### [Source excerpt]
** Start **
All the existing studies either deal with a few vehicle models, manual features extraction or used 
ensemble models in which multiple models are tested during inference resulting in increased prediction time. 
As the VIS is implemented in real-time, it needs to be robust. Keeping in view the limitation, we proposed a 
single network-based approach that yields the state of the art performance. Three different models and five 
augmentations techniques are compared. All the experiments are seeded for the purpose of reproducibility. 
The main contributions of this paper are, 

— Different deep learning architectures are compared without using any augmentation technique, with 
commonly used and mixed sample data augmentation techniques (MSDA). 

— Ensemble and fusion of different models increase the inference time, so the approach used a single model 
that performed better than the existing ensembled models. 

— The proposed approach achieved state-of-the-art performance with 97% and 95% accuracy and F1 score, 
respectively. 

The paper is organized: The introduction, motivation, and literature review on vehicle classification 
are presented in section 1. Section 2 describes the methodology in detail. Section 3 deals with results and 
discussion. The conclusion is made in section 4. The implementation is publicly available at GitHub [12]. 


2. METHOD 
2.1. Dataset 

We used images of common cars running on the road of Pakistan [13]. There are 3,103 and 752 
training and test images divided into 48 car models/classes. Figure 1 shows the sample image. Table | shows 
the vehicle name and the number of images available for training for each vehicle. 


2.2. Transformation 

Transformation is a technique to produce variation in the data. It helps to generalize prediction on 
test data and avoid over-fitting the model. Albumentation [14] library is used for this purpose. Following the 
main standard Augmentation used for applied transformations: 

— Resize: all images are resized to 256x256 

— Center crop: crop all images are centre cropped to 224x224 

— Horizontal Flip: fifty per cent of images are horizontally flipped 

— Vertical Flip: fifty per cent of images are flipped vertically 

— Shift scale rotate: fifty per cent of images are randomly shifted, rotated, and scaled in height and width.
** End **
### [Provided records]
** Start **
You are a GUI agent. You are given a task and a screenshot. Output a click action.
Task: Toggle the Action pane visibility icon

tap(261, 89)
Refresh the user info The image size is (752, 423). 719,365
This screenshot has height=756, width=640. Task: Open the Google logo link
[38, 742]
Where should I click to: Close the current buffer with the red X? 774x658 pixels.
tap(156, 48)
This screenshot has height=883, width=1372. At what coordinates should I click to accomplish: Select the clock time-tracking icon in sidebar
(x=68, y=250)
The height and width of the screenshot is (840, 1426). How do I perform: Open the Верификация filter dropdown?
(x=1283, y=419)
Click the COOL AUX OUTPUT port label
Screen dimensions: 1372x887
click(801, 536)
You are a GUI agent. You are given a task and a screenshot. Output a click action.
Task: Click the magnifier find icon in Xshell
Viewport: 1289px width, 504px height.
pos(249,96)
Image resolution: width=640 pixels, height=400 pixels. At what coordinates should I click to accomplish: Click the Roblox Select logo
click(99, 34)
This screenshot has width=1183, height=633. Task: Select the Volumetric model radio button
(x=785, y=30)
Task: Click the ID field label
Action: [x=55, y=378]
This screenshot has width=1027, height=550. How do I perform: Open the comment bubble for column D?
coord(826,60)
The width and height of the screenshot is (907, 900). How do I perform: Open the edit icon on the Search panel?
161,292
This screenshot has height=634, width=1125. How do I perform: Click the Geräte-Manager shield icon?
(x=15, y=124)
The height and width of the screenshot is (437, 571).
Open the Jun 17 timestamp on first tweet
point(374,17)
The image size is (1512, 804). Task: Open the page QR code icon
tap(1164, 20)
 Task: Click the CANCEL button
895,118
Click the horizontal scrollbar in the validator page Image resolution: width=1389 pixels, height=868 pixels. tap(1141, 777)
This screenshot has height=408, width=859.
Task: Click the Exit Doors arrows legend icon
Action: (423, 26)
** End **
### [Instruction]
Could you update the stretch from "All the existing" through "augmentation techniques (MSDA)." in the vehicle classification excerpt so that "reliable" replaces "robust"? You won't need the entries here.

### [Exercise answer]
All the existing studies either deal with a few vehicle models, manual features extraction or used 
ensemble models in which multiple models are tested during inference resulting in increased prediction time. 
As the VIS is implemented in real-time, it needs to be reliable. Keeping in view the limitation, we proposed a 
single network-based approach that yields the state of the art performance. Three different models and five 
augmentations techniques are compared. All the experiments are seeded for the purpose of reproducibility. 
The main contributions of this paper are, 

— Different deep learning architectures are compared without using any augmentation technique, with 
commonly used and mixed sample data augmentation techniques (MSDA).